Era um início de noite num sábado, em 1990. Um médico, do qual infelizmente não recordo o nome, veio nos visitar. Conversamos sobre tudo, filmes, esportes etc.

Quando chegou a hora de ele se despedir, disse que precisava ir embora pois teria que acordar cedo e que fazia parte da equipe médica de Interlagos. Quando eu soube disso, olhei com interesse e perguntei se era realmente a Interlagos das corridas de F-1. Ele respondeu que estaria trabalhando lá devido à corrida.

Perguntei então se, caso eu escrevesse uma carta para Senna, haveria condições de ele entregá-la ao nosso grande piloto. Respondeu que faria o possível, mas que não prometeria, pois algo poderia impedi-lo de chegar a Senna. Como estava na hora de o médico ir embora, perguntei se ele poderia voltar na segunda-feira para buscar a carta, já que a corrida seria no domingo seguinte. O médico disse que passaria bem rápido, apenas para buscar a carta.

Na manhã seguinte, peguei um papel sulfite e comecei a desenhar um pequeno mapa das posições de nossas camas no quarto onde eu e meus queridos irmãos estavam. Como vocês devem saber, na época éramos sete, e assim, numa visão de cima, desenhei cada cama com o nome de cada um. Depois, peguei um caderno, e à mão mesmo, escrevi a Senna, dizendo quem eu era e o que tanto queria: conhecê-lo pessoalmente.

Na segunda-feira, o médico retornou, pegou a carta e foi embora. Na semana depois da corrida, ele veio novamente e disse que entregou a carta para o pai de Senna, e que se desse certo, era só aguardar.

Dois meses depois, mais precisamente no dia 25 de abril de 1990, quarta-feira, ao meio-dia, duas moças, uma enfermeira e uma técnica de laboratório, vieram histéricas até mim, gritando: “Paulo, adivinha!”.

No momento, a única coisa que passava pela minha cabeça era a resposta de outra carta, enviada por mim para o presidente da Gradiente, pedindo a doação de um computador.

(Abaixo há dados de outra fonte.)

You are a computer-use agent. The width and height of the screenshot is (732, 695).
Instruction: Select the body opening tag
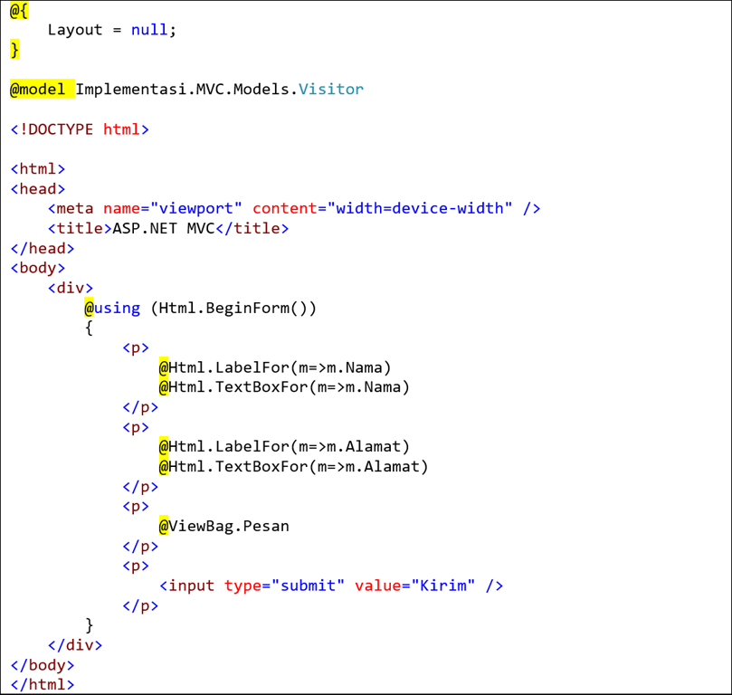pos(37,268)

Minha resposta às duas moças foi que não sabia do que se tratava, pois não queria chutar algo que certamente era errado.

A insistência das duas para que eu adivinhasse era grande. O acúmulo de “Não sei” da minha parte fez com que elas revelassem algo muito mais esperado e maravilhoso: “O pai do Ayrton Senna ligou e disse que o Ayrton estará aqui com vocês às 16h”.

Como era horário do almoço, houve sim barulho de pratos caindo e se espatifando no chão. Não pude conter a alegria que havia em mim. O que eu senti na hora foi algo indescritível.

O tempo parou, eu estava extasiado. O meu sonho, o sonho de nós sete, de ter o herói em nosso quarto, se tornara realidade. Na ansiedade de chegar a hora do encontro, o silêncio era quebrado com algumas pessoas que brincavam dizendo “Chegou!” bem alto. Sempre que alguém dizia isso, meu coração palpitava, disparava.

Finalmente chega o tão esperado momento, ele passa direto pela porta de nosso quarto. Aos berros, nós sete gritamos: “É aqui, volta, é aqui!!!”.

Ayrton Senna estava em nosso quarto.

O que mais me surpreendeu foi que estava em sua mão o mapinha que desenhei. Ele se aproximou de mim, me deu a mão e perguntou: “Você, é o Paulo?”.

Deus sabe o que somos, o que sentimos e o que nos faz bem. Deus estava como sempre está, presente naquele momento. Ao sentir a mão de nosso herói, mãos essas que nos deram alegria, pensei que tudo que realmente queremos certamente temos a chance de ter. Ayrton Senna estava em nosso quarto, dando sua graça e humildade, em forma de uma amizade digna de sabedoria e bom senso. Ficamos juntos cerca de duas horas, com incansáveis autógrafos e poucas fotos guardadas até hoje.

Ao partir, Senna disse algo incrível. Acreditem ou não, sua última frase durante a visita foi: “Eu vou voltar, mas quando eu voltar, vocês não irão me reconhecer”.

Dada a quantidade enorme de gente que veio ver o herói, Senna não teve a oportunidade de ser somente de nós sete.

No dia 29 de abril de 1994, uma auxiliar de enfermagem entra em nosso quarto e diz que alguém da família de Ayrton Senna ligou. Ele iria nos visitar novamente.

Não há mais herói, não há mais como a Fórmula 1 ser o que era, não há mais humildade nos que hoje correm, tentando nos alegrar com suas vitórias.

Acredito, como disse Senna, que ele voltaria mas que não o reconheceríamos. Ele voltou, e está até hoje com cada um que deu a ele muito amor e carinho em todos os momentos de sua profissão.